═══ Excerpted text ═══

- Born: Philadelphia, Pennsylvania, U.S.
- Education: University of Pennsylvania
- Awards: Stella della solidarietà italiana
- Scientific career
- Fields: Science communication, Desalination

= Miriam Balaban =

American editor and scientist

Miriam Balaban (born in Philadelphia) is a publisher, editor and scientist, recognized for her work in science communication and desalination. She has founded international organizations (European Association of Science Editors; International Federation of Science Editors), conferences (International Conference of Scientific Editors) and journals (Desalination, editor 1966–2009; Desalination and Water Treatment, editor 2009-; Symbiosis 1985-) and has edited numerous journals, conference proceedings and books. She also publishes the Desalination Directory, an international online database.

Balaban was a research associate for science communication at Boston University from 1975 to 2008. She became secretary general of the organizing committee of the International Federation of Scientific Editors' Associations (IFSEA) in 1978, and the founder and first president of its successor organization, the International Federation of Science Editors (IFSE) in 1990. She was Professor and founding Dean of the School for Science Communication at the Mario Negri Sud Institute for Biomedical and Pharmacological Research in Italy from 1988 to 1992. She has been the secretary general of the European Desalination Society (EDS) since 1993. Among other awards, Balaban received the Order of the Star of Italian Solidarity from the President of Italy in 2012.

═══ Data extract ═══

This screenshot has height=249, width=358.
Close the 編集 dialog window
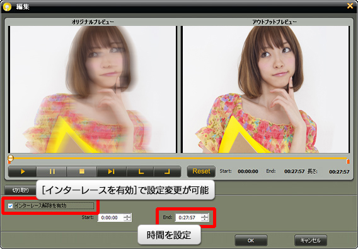[350, 6]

═══

» **Exercise aim**: Resume the text on Miriam Balaban, picking up right after its last sentence. The lines that come after the text can be left aside.

» **Response to this exercise**:
==Early life==
Miriam Balaban was born in Philadelphia, Pennsylvania, and graduated from the Philadelphia High School for Girls in 1945.
She attended the University of Pennsylvania where she graduated with a B.Sc. degree in chemistry in 1949.

==Science communication==
Soon after graduating, Balaban moved to Jerusalem where she found work editing the quarterly scientific bulletin of the Government Research Council.
The first volume of the Bulletin of the Research Council of Israel was published by Balaban in both English and Hebrew.
Under her direction, publication of the bulletin was greatly expanded, eventually splitting into five separate publications focusing on various areas of science, published through the Weizmann Science Press. In 1958, Balaban established the Israel Program for Scientific Translation, contracting with the United States National Science Foundation to fund the translation of foreign language publications.

In the United States, the Council of Biology Editors (CBE), later the Council of Science Editors (CSE), was formed in 1957 following discussions at the Conference of Biological Editors in New Orleans. CBE had the support of the National Science Foundation and the American Institute of Biological Sciences.
In 1960, the organization published its first Style Manual for Biological Journals.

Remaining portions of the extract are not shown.